New Delhi: Even as US president-elect Joe Biden said that he doesn’t intend to immediately undo Donald Trump’s measures against China, his administration may be considering appointing a White House Tsar for Asia, with three senior officials under him to manage the portfolios of China, India and US treaty allies, international newspaper reported on Wednesday.
A Financial Times report said on Wednesday that “[f]ive people familiar with the debate inside the Biden transition team” have stated that the president-elect was considering the option of creating the role in the National Security Council. “Establishing the position would underscore how the region has become even more critical since the Obama administration’s ‘Asia pivot’,” the report stated.
The incoming national security advisor, Jake Sullivan, was considering the creation of a Tsar for Asia post as part of a number of ideas, but no decision has yet been taken.
“The president-elect has repeatedly made clear the Asia-Pacific region is one of tremendous opportunity, but also one where our interests and values face increasing challenges,” said one Biden transition team official.
The FT report had identified Jeff Prescott, a Biden transition official and former NSC senior director in the Obama administration, as a possible name for the White House Asia Tsar post.
The report says one formula being considered is to have three senior National Security Council directors to manage three geographical portfolios who will report to the Tsar. “One would oversee China, the second would manage India and the third would focus on Japan, South Korea, Australia and other US allies in the Asia-Pacific,” the paper reported.

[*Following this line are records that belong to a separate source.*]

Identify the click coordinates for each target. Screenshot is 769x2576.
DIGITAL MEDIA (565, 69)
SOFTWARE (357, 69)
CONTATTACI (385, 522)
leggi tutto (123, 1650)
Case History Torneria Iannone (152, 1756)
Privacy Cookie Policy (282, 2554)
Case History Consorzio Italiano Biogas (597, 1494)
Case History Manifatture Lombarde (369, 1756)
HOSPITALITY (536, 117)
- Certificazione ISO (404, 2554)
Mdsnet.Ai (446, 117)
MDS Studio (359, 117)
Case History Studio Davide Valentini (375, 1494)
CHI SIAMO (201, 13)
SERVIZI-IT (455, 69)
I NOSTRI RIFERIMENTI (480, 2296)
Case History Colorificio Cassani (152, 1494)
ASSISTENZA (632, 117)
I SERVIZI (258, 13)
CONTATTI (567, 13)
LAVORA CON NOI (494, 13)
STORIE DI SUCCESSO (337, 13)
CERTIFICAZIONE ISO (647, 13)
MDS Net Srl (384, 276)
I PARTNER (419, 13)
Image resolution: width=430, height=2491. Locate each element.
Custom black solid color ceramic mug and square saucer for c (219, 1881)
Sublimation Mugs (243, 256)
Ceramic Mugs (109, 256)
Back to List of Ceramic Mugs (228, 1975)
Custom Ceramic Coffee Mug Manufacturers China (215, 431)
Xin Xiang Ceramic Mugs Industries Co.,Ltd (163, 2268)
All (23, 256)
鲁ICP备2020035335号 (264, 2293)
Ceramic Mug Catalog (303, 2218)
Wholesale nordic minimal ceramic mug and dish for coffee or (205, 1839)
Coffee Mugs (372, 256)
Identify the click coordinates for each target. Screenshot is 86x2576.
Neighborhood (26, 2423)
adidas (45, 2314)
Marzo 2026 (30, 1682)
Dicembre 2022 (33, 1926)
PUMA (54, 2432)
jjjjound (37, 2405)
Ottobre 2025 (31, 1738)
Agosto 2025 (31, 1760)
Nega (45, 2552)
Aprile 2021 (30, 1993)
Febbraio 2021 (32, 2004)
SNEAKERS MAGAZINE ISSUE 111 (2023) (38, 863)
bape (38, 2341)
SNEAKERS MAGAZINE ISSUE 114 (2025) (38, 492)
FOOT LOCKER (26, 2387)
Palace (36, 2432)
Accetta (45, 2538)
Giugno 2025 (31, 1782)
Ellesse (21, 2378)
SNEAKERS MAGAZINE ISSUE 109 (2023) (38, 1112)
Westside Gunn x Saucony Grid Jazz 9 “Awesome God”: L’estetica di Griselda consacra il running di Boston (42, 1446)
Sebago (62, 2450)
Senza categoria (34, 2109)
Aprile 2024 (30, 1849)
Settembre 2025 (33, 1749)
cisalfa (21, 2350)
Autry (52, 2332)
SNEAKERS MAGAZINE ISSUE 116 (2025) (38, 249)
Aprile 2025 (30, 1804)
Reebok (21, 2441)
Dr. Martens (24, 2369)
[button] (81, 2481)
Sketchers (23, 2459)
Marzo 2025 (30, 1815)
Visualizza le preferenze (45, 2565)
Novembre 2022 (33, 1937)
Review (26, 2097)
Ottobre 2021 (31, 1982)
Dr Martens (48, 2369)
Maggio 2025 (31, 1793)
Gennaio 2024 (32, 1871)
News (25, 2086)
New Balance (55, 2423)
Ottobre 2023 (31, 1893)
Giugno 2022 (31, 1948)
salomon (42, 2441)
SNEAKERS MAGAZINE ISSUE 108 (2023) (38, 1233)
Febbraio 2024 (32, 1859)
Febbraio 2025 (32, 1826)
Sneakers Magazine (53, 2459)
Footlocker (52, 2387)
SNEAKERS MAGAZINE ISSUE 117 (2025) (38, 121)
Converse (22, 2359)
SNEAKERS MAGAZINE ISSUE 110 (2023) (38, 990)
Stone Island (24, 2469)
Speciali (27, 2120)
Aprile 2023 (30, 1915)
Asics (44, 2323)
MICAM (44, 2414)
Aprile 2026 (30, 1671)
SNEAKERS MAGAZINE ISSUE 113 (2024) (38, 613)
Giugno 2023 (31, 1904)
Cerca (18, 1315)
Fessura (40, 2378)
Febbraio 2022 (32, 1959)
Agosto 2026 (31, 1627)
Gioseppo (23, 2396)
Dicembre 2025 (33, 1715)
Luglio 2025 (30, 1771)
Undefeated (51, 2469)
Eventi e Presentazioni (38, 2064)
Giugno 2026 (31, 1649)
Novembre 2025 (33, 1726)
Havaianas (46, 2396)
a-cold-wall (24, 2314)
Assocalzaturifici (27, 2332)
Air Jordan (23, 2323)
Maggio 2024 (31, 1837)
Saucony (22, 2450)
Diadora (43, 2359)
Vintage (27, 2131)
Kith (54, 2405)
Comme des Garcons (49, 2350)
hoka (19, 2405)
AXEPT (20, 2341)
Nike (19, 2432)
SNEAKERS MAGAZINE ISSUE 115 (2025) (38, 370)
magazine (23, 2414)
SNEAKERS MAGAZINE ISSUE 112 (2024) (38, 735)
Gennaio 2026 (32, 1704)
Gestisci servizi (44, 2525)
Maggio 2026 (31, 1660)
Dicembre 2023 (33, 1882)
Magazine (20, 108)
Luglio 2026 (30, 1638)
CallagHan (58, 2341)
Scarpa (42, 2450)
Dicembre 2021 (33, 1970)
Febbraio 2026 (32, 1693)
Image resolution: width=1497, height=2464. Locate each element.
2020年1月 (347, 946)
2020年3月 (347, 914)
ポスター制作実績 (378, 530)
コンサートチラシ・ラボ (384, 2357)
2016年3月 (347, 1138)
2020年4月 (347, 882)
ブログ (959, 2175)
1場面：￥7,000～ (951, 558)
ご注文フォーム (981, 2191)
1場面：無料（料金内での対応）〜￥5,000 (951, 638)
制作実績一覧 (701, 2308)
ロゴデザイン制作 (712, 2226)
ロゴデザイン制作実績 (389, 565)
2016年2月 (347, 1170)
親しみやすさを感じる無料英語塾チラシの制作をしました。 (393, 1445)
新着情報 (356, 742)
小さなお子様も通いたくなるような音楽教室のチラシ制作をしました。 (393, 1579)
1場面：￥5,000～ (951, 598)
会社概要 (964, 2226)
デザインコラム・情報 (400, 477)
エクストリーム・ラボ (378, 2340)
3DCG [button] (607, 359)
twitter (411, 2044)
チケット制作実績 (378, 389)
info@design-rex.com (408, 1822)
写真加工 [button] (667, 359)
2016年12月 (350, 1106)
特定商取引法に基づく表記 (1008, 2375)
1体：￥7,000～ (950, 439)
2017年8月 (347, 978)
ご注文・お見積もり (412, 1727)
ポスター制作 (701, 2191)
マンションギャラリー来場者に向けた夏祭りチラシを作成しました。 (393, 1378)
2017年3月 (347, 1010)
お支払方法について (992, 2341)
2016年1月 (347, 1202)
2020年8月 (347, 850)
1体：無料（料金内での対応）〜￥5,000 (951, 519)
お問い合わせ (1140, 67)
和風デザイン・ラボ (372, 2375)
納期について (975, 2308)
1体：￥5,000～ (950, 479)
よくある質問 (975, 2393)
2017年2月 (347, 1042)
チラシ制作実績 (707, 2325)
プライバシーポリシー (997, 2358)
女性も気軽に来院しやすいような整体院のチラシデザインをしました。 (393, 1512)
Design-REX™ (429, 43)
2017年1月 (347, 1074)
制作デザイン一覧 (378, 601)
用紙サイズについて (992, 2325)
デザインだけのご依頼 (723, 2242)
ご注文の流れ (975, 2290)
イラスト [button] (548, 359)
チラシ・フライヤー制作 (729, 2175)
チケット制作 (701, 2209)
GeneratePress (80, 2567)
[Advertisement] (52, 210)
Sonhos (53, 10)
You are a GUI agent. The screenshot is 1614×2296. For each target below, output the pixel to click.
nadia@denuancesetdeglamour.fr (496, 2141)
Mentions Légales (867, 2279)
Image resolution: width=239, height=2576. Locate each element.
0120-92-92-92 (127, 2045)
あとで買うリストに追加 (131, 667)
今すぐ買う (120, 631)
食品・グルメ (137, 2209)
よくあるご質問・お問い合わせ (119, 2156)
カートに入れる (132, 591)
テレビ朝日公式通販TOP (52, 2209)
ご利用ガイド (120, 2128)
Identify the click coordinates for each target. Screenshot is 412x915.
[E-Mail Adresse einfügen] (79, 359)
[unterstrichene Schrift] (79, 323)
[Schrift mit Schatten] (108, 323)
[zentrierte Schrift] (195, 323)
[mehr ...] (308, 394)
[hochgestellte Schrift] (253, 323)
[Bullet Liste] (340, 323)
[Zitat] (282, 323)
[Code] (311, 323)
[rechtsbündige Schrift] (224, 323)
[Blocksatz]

It was noted that any such a move would also reflect that Biden would be have to deal with complications in the US-China relations, which are largely a result of the legacy of the Trump administration.
The new administration would have to deal with not just trade friction with an assertive China, but also look into human rights abuses in Xinjian and Hong Kong.
In his first interview after the election, Biden told Thomas Friedman of the New York Times that he won’t rush into undoing the measures imposed by the Trump administration against China, like the tariffs on half of Chinese exports to the US.
Biden stated that he would first conduct a review of the existing agreement with China and then consult with allies in Asia and Europe on the collective way to move forward.
“The best China strategy, I think, is one which gets every one of our — or at least what used to be our — allies on the same page. It’s going to be a major priority for me in the opening weeks of my presidency to try to get us back on the same page with our allies.”
He explained that dealing with China required “leverage”, which “in my view, we don’t have it yet”.
The US president-elect said that his “goal would be to pursue trade policies that actually produce progress on China’s abusive practices — that’s stealing intellectual property, dumping products, illegal subsidies to corporations” and forcing “tech transfers” from American companies to their Chinese counterparts.
In his article, Friedman wrote that Biden would also be developing a bipartisan domestic consensus for “massive, government-led investments in American research and development, infrastructure and education to better compete with China — and not just complain about it”.